How do you practice some social skills? Not that they have to change. We don't need to change everything about them, but giving them a little bit of support about how to, again, be adaptive in a community. Giving that support goes a long way with that group. But frequently they don't get the support because they're called level one.
Help me understand the natural history of those kids back in the 70s and 80s. Back in the 70s and 80s when you and I were kids, nobody thought anything of those kids, right? Certainly weren't going to get labeled with autism. They certainly weren't going to show up with in-school programs to help them with their social skills and with their communication skills.

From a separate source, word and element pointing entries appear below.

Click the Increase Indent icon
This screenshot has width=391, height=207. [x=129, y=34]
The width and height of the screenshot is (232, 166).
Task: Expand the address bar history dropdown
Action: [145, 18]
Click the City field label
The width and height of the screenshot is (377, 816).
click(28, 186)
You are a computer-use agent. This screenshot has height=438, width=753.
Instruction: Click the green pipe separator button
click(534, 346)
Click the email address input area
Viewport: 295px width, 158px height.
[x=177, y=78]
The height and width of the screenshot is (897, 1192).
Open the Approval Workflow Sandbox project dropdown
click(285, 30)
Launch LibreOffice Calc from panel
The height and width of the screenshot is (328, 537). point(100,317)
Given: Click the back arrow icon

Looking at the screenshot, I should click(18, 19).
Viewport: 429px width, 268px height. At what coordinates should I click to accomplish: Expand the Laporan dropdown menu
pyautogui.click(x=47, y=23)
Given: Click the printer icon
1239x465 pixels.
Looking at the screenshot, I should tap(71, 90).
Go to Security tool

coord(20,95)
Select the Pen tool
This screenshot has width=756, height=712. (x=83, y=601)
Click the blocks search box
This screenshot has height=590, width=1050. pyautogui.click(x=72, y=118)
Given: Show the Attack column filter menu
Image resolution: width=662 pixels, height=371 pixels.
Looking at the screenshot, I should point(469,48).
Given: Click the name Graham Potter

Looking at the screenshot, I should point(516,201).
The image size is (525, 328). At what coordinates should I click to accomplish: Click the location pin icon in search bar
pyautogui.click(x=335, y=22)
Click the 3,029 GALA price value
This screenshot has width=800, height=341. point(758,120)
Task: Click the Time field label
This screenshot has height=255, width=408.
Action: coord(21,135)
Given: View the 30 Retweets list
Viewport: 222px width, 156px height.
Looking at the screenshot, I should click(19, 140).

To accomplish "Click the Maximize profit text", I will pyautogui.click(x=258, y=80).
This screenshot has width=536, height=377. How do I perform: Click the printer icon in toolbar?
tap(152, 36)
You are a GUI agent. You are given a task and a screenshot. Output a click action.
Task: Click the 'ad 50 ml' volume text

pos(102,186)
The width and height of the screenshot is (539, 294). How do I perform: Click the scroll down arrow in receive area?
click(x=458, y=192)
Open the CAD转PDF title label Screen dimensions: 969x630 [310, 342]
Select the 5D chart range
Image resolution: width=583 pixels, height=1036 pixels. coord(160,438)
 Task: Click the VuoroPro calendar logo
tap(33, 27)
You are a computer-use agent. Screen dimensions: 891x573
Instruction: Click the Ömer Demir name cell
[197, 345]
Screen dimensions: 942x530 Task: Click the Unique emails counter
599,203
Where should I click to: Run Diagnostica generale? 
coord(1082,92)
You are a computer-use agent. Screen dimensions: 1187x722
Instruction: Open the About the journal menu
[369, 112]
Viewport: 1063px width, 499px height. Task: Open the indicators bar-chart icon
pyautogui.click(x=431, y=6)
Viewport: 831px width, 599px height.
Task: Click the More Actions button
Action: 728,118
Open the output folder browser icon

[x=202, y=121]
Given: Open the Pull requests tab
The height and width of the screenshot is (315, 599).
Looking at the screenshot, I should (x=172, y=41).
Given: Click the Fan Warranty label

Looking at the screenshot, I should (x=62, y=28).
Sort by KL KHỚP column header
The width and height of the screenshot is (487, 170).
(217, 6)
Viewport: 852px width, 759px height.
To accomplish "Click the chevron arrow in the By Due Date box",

As you pointed out, they're intellectually not impaired, so it's not like they're going to struggle in school. But there's clearly something that they're struggling with. Obviously, this hasn't been studied, but I'm very curious based on your experience and your judgment.
Are those people that just went on to pick careers where they didn't have to interact with people, but they could still do challenging cognitive work? What was the natural history of them? There are clearly a lot of them.
There are. There are a lot of them. And I think they found a path that made sense to them. They obviously learned what their strengths were, and their strengths may have been around memory, detail-oriented, following rules that are black and white. They may have had really wonderful cognitive skills in certain areas that were less around inferring and social skills and more concrete. And yeah,
We don't have studies to say this for sure, but my guess is they have lived happy, successful lives, a lot of them, some of them, doing things that they enjoy doing or are passionate about. They probably have found ways to not engage in large social settings, but there's a lot of careers out there that are a good match.